Work to complete: Transcribe the full listing below exactly.

Provided information:
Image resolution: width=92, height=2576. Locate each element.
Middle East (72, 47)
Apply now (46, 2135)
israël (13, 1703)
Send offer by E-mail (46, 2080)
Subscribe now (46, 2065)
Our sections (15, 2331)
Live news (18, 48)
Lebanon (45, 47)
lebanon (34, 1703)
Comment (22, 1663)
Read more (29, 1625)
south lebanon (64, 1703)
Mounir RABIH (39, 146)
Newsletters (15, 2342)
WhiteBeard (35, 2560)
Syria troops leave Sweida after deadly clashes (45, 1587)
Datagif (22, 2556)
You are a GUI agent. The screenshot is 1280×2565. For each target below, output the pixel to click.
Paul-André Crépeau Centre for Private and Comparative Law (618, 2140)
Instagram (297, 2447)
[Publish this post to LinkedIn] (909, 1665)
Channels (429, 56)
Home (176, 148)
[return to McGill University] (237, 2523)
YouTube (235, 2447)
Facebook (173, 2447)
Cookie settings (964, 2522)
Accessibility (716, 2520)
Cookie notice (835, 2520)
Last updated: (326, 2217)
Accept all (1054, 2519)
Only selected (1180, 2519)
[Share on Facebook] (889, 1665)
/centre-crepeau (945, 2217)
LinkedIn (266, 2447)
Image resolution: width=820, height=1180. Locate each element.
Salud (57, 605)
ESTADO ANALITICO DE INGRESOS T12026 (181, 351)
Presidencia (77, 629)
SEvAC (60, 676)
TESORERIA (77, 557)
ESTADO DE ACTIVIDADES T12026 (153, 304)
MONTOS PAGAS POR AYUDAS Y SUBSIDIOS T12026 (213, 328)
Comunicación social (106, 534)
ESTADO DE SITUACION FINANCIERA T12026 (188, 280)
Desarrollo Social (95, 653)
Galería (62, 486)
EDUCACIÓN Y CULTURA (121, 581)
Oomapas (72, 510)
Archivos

Solution to the exercise:
Image resolution: width=92, height=2576. Locate each element.
Middle East (72, 47)
Apply now (46, 2135)
israël (13, 1703)
Send offer by E-mail (46, 2080)
Subscribe now (46, 2065)
Our sections (15, 2331)
Live news (18, 48)
Lebanon (45, 47)
lebanon (34, 1703)
Comment (22, 1663)
Read more (29, 1625)
south lebanon (64, 1703)
Mounir RABIH (39, 146)
Newsletters (15, 2342)
WhiteBeard (35, 2560)
Syria troops leave Sweida after deadly clashes (45, 1587)
Datagif (22, 2556)
You are a GUI agent. The screenshot is 1280×2565. For each target below, output the pixel to click.
Paul-André Crépeau Centre for Private and Comparative Law (618, 2140)
Instagram (297, 2447)
[Publish this post to LinkedIn] (909, 1665)
Channels (429, 56)
Home (176, 148)
[return to McGill University] (237, 2523)
YouTube (235, 2447)
Facebook (173, 2447)
Cookie settings (964, 2522)
Accessibility (716, 2520)
Cookie notice (835, 2520)
Last updated: (326, 2217)
Accept all (1054, 2519)
Only selected (1180, 2519)
[Share on Facebook] (889, 1665)
/centre-crepeau (945, 2217)
LinkedIn (266, 2447)
Image resolution: width=820, height=1180. Locate each element.
Salud (57, 605)
ESTADO ANALITICO DE INGRESOS T12026 (181, 351)
Presidencia (77, 629)
SEvAC (60, 676)
TESORERIA (77, 557)
ESTADO DE ACTIVIDADES T12026 (153, 304)
MONTOS PAGAS POR AYUDAS Y SUBSIDIOS T12026 (213, 328)
Comunicación social (106, 534)
ESTADO DE SITUACION FINANCIERA T12026 (188, 280)
Desarrollo Social (95, 653)
Galería (62, 486)
EDUCACIÓN Y CULTURA (121, 581)
Oomapas (72, 510)
Archivos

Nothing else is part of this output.